[WHAT YOU HAVE TO DO]: The records below must be copied in full; omit the images.

Stored entries
************

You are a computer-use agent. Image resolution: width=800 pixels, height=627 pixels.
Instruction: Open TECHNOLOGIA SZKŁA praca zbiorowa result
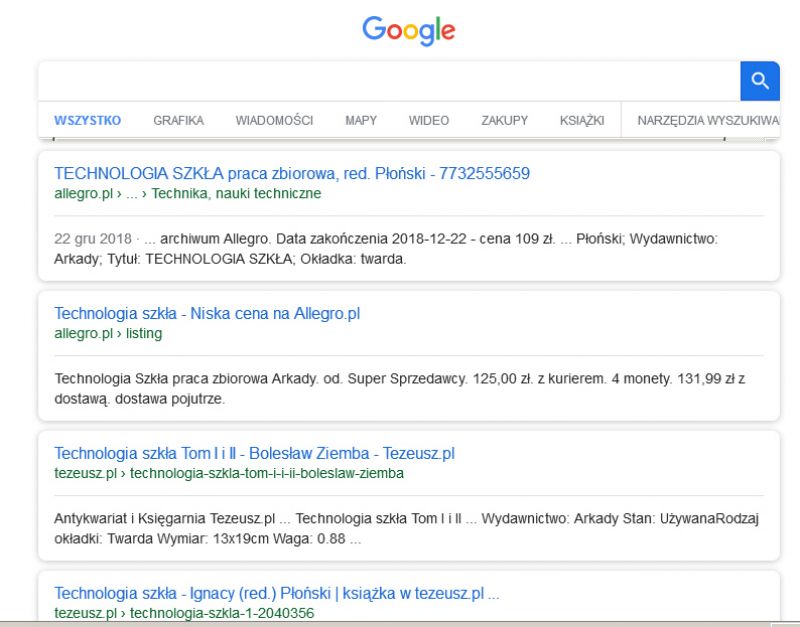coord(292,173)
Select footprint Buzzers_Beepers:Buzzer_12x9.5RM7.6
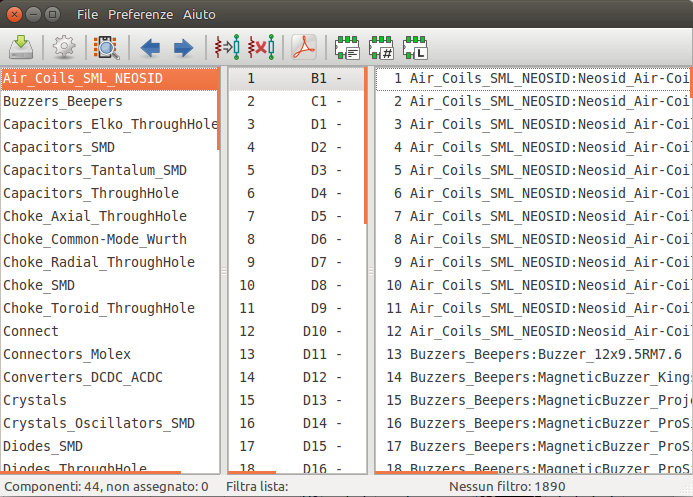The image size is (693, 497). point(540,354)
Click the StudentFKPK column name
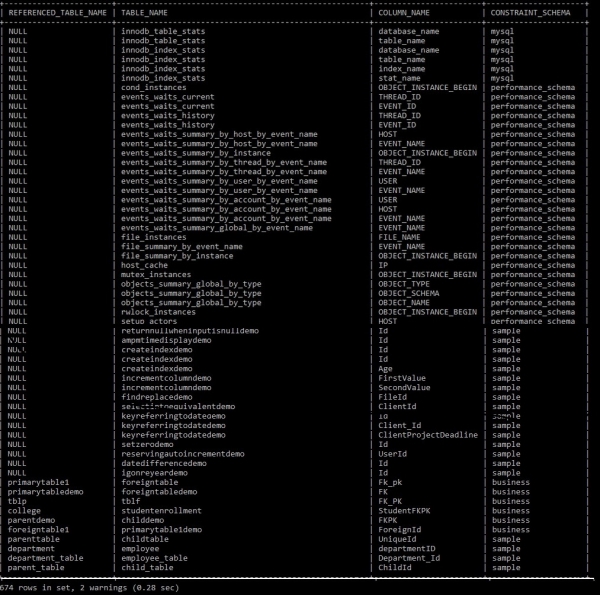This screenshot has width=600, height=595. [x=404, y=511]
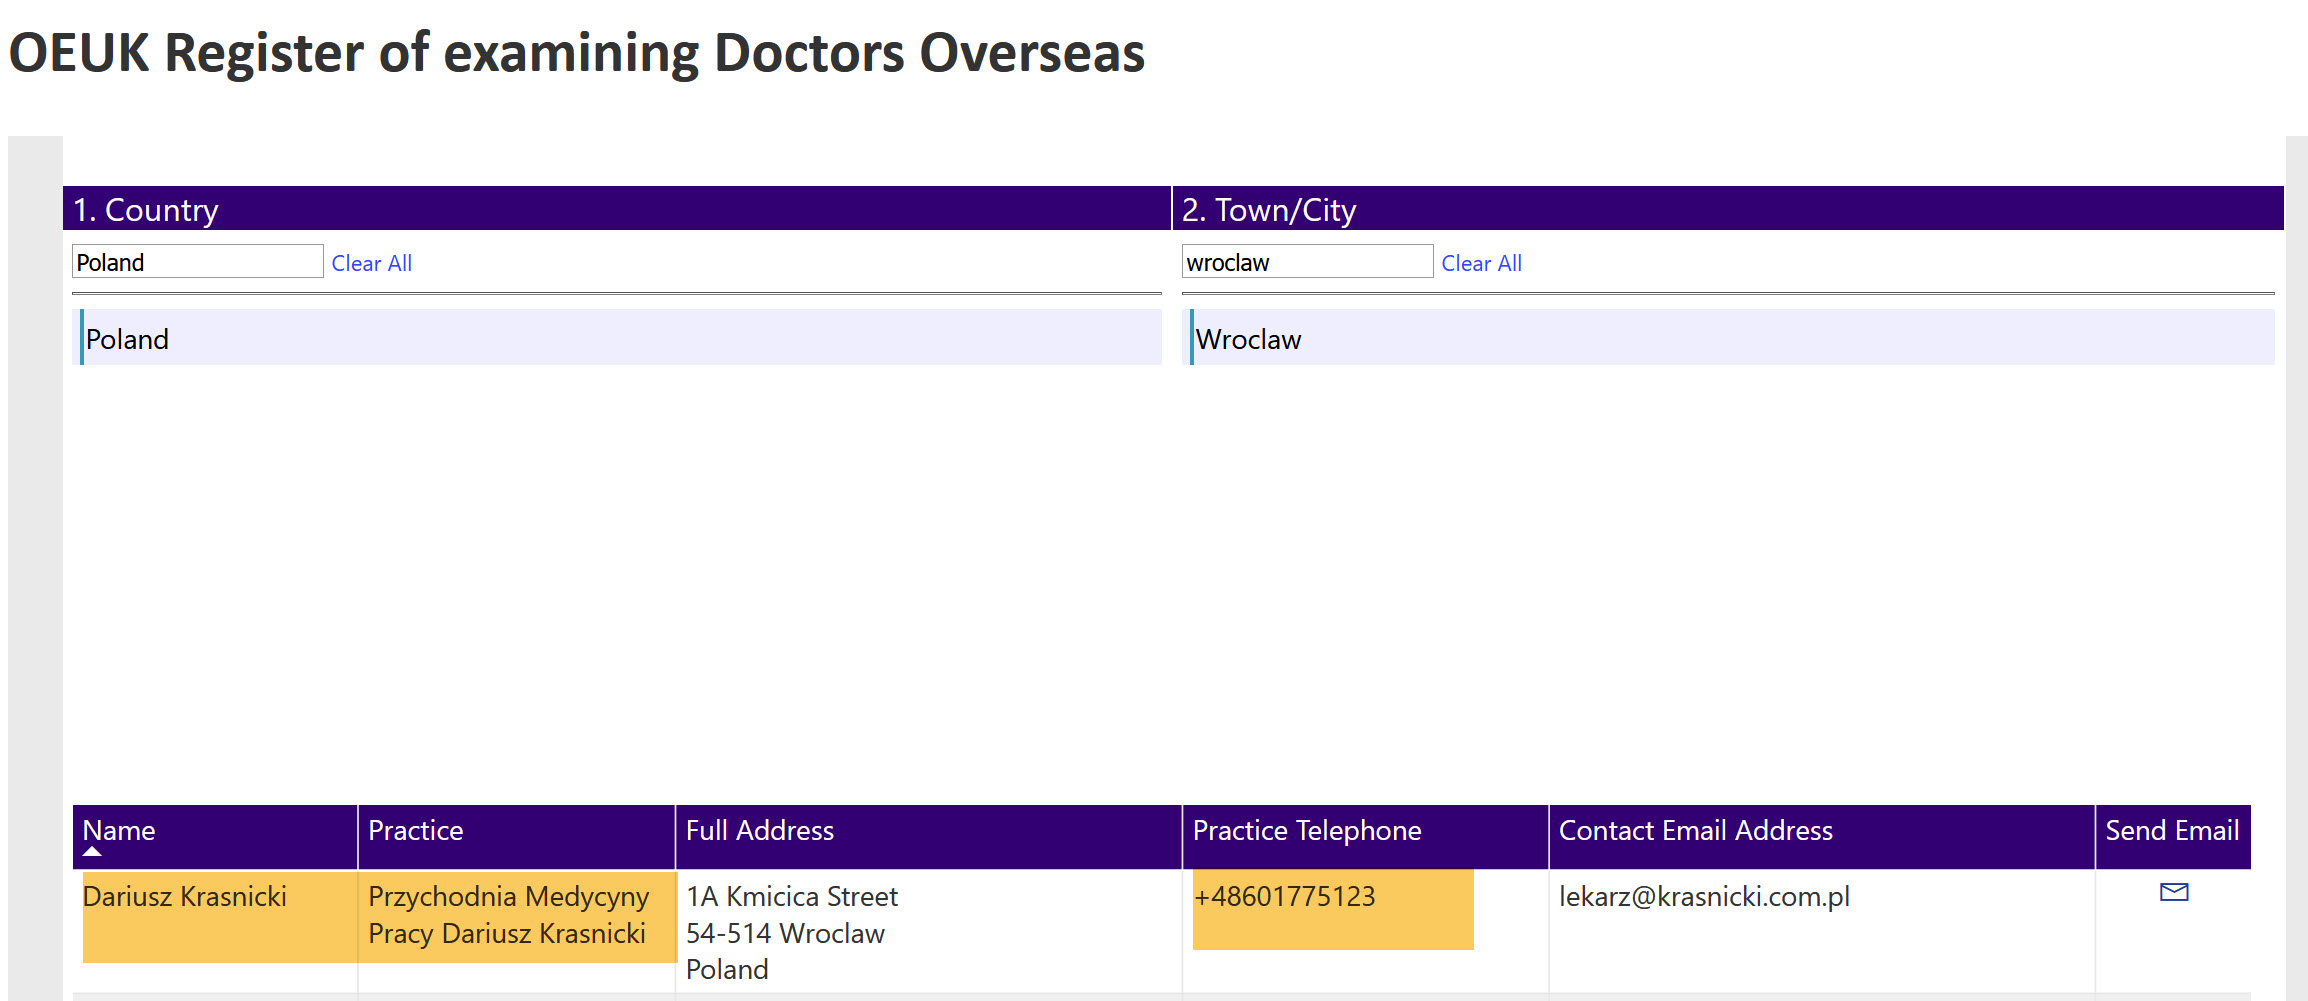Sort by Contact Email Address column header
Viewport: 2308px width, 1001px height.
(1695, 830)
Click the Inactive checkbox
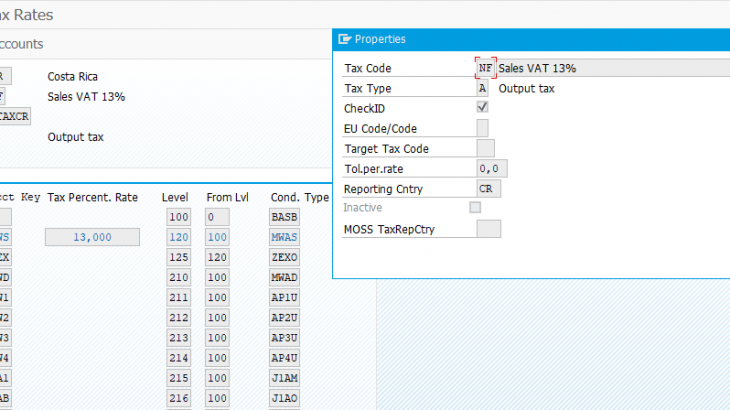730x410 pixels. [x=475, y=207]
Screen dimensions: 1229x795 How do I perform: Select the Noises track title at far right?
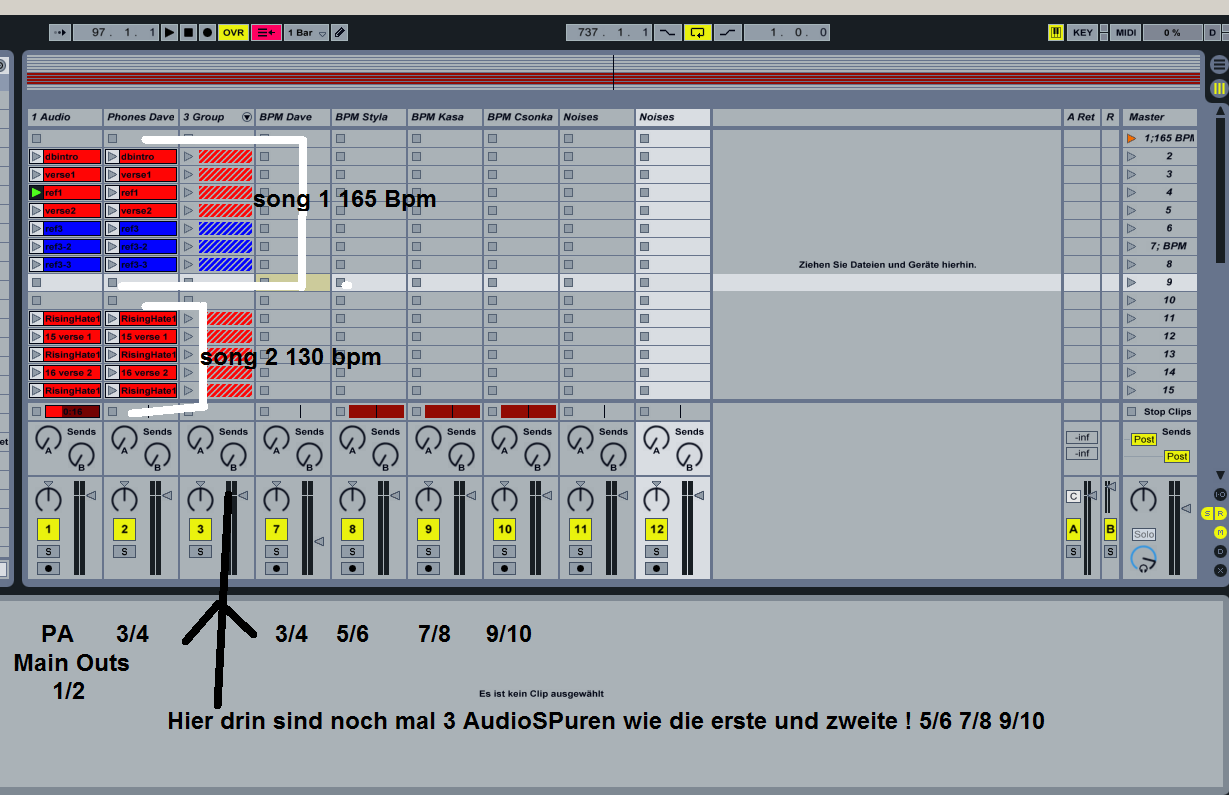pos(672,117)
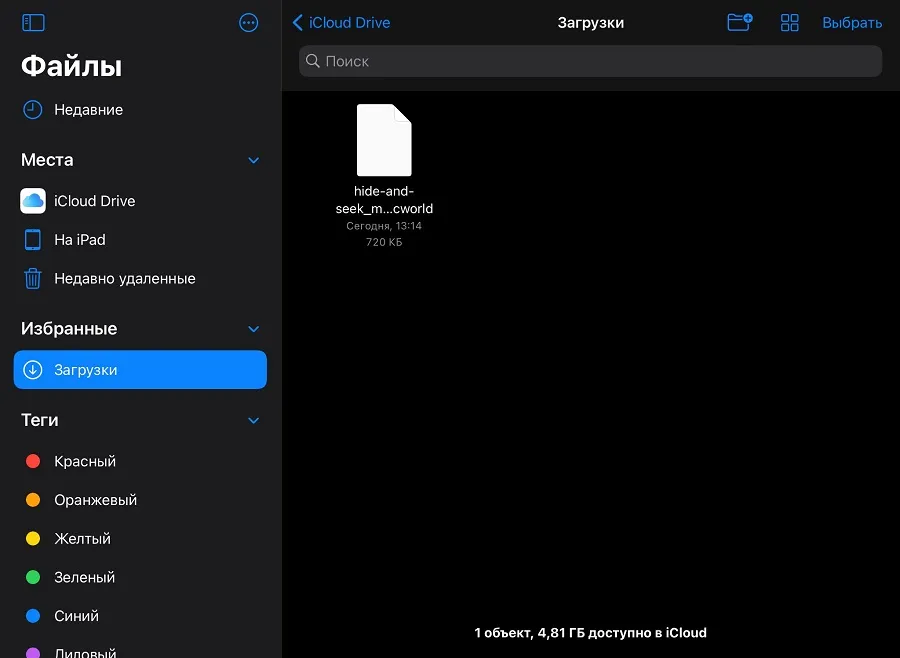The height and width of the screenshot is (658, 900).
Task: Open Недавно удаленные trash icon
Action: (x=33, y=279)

************

[RESPONSE TO THIS EXERCISE]:
You are a computer-use agent. Image resolution: width=800 pixels, height=627 pixels.
Instruction: Open TECHNOLOGIA SZKŁA praca zbiorowa result
coord(292,173)
Select footprint Buzzers_Beepers:Buzzer_12x9.5RM7.6
The image size is (693, 497). point(540,354)
Click the StudentFKPK column name
This screenshot has width=600, height=595. [x=404, y=511]
Sort by Contact Email Address column header
Viewport: 2308px width, 1001px height.
(1695, 830)
Click the Inactive checkbox
730x410 pixels. [x=475, y=207]
Screen dimensions: 1229x795 How do I perform: Select the Noises track title at far right?
pos(672,117)
The height and width of the screenshot is (658, 900).
Task: Open Недавно удаленные trash icon
Action: (x=33, y=279)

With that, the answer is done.